Die Lossestadt betreibt seit 2020 mit Großalmerode und Waldkappel eine interkommunale Obdachlosenunterkunft im Feuerwehrgerätehaus in Waldkappel-Friemen, berichtet Großalmerodes Bürgermeister Finn Thomsen. „Dadurch muss nicht jede Kommune eine eigene Unterkunft vorhalten.“ Es handelt sich dabei um eine Drei-Zimmer-Wohnung, in der bis zu drei Obdachlose wohnen können, ein Zimmer ist familientauglich, heißt es aus Waldkappel. In vielen weiteren Kommunen stehen mindestens ein Zimmer oder eine Wohnung zur Verfügung oder die Bedürftigen werden, wie etwa in Ringgau, in „gemeindlichen Objekten“ untergebracht. In Eschwege etwa werden für die Personen zusätzlich Ferienwohnungen und Hotels organisiert, in Witzenhausen in gibt es eine ehemalige Flüchtlingsunterkunft.

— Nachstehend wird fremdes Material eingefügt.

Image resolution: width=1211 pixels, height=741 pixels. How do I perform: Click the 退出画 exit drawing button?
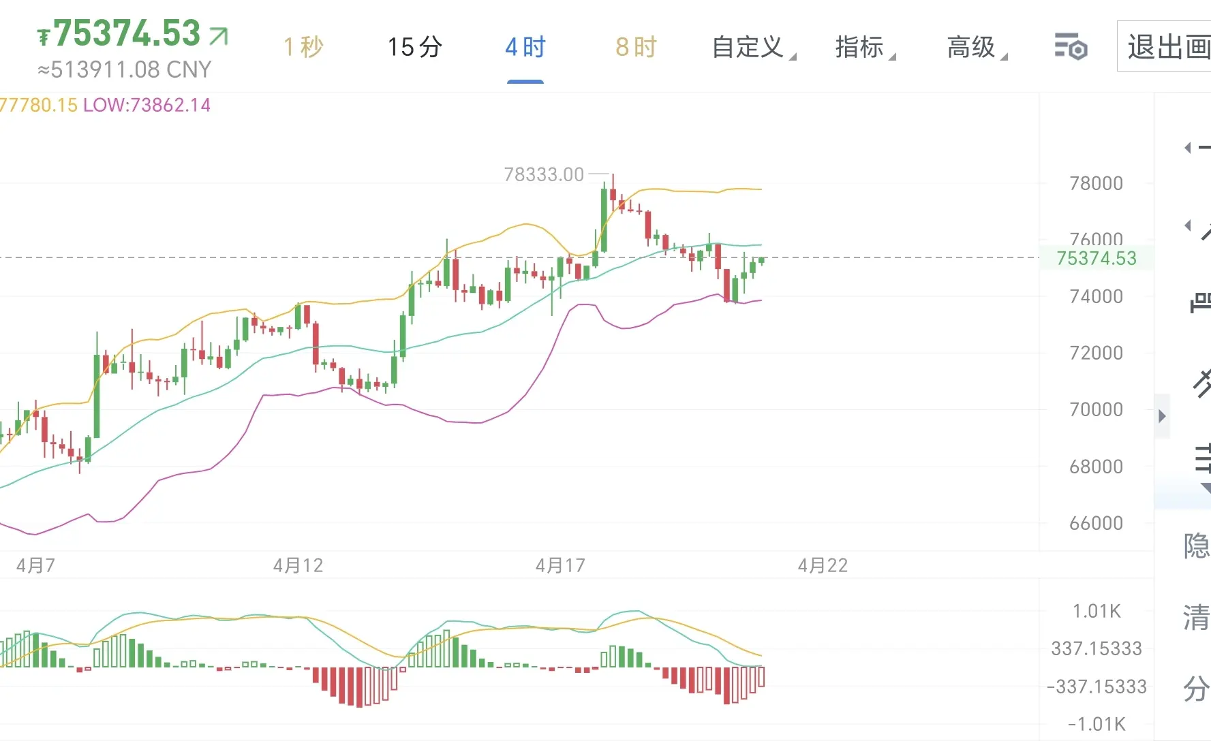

Durch die Corona-Pandemie wurde kein zusätzlicher Unterstützungs-Bedarf etwa zum Impfen oder zur Besorgung von Masken der Obdachlosen notwendig. Bei Bedarf kümmert sich die städtische Sozialarbeiterin, heißt es aus Bad Sooden-Allendorf, in Hessisch Lichtenau haben die Betroffenen einen gesetzilichen Betreuer, in dessen Aufgabengebiet dies falle, schreibt Bürgermeister Michael Heußner. Ringgau und Wanfried berichten, dass bei einem möglichen Unterstützungsbedarf die Kommune tätig werde.